Quote: Originally posted by Nicodem  
Wouldn't polyethylene start "cracking" at the temperature required? Most of it might escape in form of vapors of higher olefins.

If using pre-prepared tripotassium cyanurate the powder is fine enough (and chemicaly homogenous = as much as it can be) to form KOCN at lower temperatures (250-350°C).* This yields a highly homogenous and very fine product. Perhaps such product would be more ready to react with something like polyethylene at somewhat lower temperatures.
Perhaps the reduction would work even better with thoroughly homogenized crude KOCN with sugar:D, which then carbonizes to some fine carbon that should do the job. However, at the begining there would be a lot of annoying froating due to evolved H2O and CO2 from such a "caramel candy". Starch does not melt, so perhaps it would be more apropriate even though it would be less homogenous.

* This is how I once supposedly prepared some KOCN: I prepared "tripotassium cyanurate" (due to pKa3, I doubt one can prepare it stoichiometricaly pure from KOH) from cyanuric acid and 3 eq of KOH in IPA solution, vacuum filtered the white voluminous paste and while still wet (to avoid CO2 absorption) heated it on a hotplate well covered with alu-foil until up to some 250-350°C and left there for about 2h. There was some cracking of the powder at the beginning and later no more notable change. I haven't analyzed the product but given that no cyanuric acid precipitated after acidification with HCl of an aqueous solution of the product, I assume only KOCN could have formed. This was a modification based on GB710143 where Na2CO3 with cyanuric acid is used to produce NaOCN. If someone is terribly curious if this was truly KOCN, I might bother to check with IR (if someone is so kind to provide a reference spectra:P).


Pardon my digression concerning a parallel interest with regards to cyanuric acid possibly having other usefulness as well.
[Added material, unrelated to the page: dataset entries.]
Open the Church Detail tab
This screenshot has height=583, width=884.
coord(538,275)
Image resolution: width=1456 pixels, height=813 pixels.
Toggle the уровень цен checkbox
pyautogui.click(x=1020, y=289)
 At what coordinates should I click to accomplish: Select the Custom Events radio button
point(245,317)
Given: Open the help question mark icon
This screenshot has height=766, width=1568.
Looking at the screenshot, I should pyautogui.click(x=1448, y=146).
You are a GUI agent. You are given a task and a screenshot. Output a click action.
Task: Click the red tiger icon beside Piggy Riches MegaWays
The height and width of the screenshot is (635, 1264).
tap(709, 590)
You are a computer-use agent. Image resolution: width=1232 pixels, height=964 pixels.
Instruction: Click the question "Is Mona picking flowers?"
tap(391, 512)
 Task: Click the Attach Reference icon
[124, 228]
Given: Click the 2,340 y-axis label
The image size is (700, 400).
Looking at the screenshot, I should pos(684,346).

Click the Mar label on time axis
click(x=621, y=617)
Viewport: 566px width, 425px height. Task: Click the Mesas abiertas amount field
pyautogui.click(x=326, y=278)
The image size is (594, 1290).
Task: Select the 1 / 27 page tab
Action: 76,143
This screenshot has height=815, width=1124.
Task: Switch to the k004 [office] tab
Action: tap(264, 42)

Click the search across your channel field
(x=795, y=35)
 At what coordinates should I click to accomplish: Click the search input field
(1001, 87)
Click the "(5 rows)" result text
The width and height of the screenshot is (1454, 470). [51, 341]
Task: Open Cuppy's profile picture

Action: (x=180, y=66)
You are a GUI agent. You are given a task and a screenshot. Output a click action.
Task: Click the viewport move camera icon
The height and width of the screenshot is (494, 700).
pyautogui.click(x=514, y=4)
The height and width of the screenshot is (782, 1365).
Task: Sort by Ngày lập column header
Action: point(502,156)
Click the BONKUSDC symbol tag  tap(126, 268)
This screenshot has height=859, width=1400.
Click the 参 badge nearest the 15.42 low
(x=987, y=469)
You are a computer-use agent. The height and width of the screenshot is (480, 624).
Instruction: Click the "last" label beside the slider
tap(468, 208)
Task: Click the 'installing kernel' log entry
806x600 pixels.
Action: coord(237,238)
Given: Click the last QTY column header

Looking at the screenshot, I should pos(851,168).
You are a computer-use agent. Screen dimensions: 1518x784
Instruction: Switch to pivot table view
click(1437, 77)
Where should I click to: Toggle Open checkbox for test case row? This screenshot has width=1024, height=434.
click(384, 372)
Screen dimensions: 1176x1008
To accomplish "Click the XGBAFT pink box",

I will go out on a limb here somewhat with speculation
since this seems possible but complete references are not available for having certainty about this possible scheme.

What would be more interesting for me than the IR spectra
would be an experiment to find out about the feasability of further reaction of the KOCN with additional KOH or NaOH either as a subsequent addition, or provided in excess sufficient from the beginning of the reaction, to accomplish the reaction described by Dreschel leading to the dibasic salt of cyanamide and a carbonate. This would be interesting not in regards to production of cyanides so much as it would be interesting as a path to guanidine and also to aminoguanidine.

3 KOCN + 3 KOH ------> K2CN2 + 2 K2CO3 + NH3

This is the reaction of Dreschel corrected to show the evolution of ammonia reported in the attached article, see page 11 of the pdf The Ammono Carbonic Acids Franklin, JACS 44

What I have thought about is the sum of the reactions

(HOCN)3 + 3 KOH ----> K3(OCN)3 + 3 HOH ---->

3 KOCN + 3 KOH ----> K2CN2 + 2 K2CO3 + NH3 =

--------------------------------------------------------------------

(HOCN)3 + 6 KOH ----> K2CN2 + 2 K2CO3 + NH3

Doubling the amount of hydroxide for the formation of the tripotassium cyanurate could then lead to dipotassium cyanamide. Curiosity exists whether or not this entire reaction sequence may occur in DMSO under reflux, so that byproduct H2O and NH3 is volatilized.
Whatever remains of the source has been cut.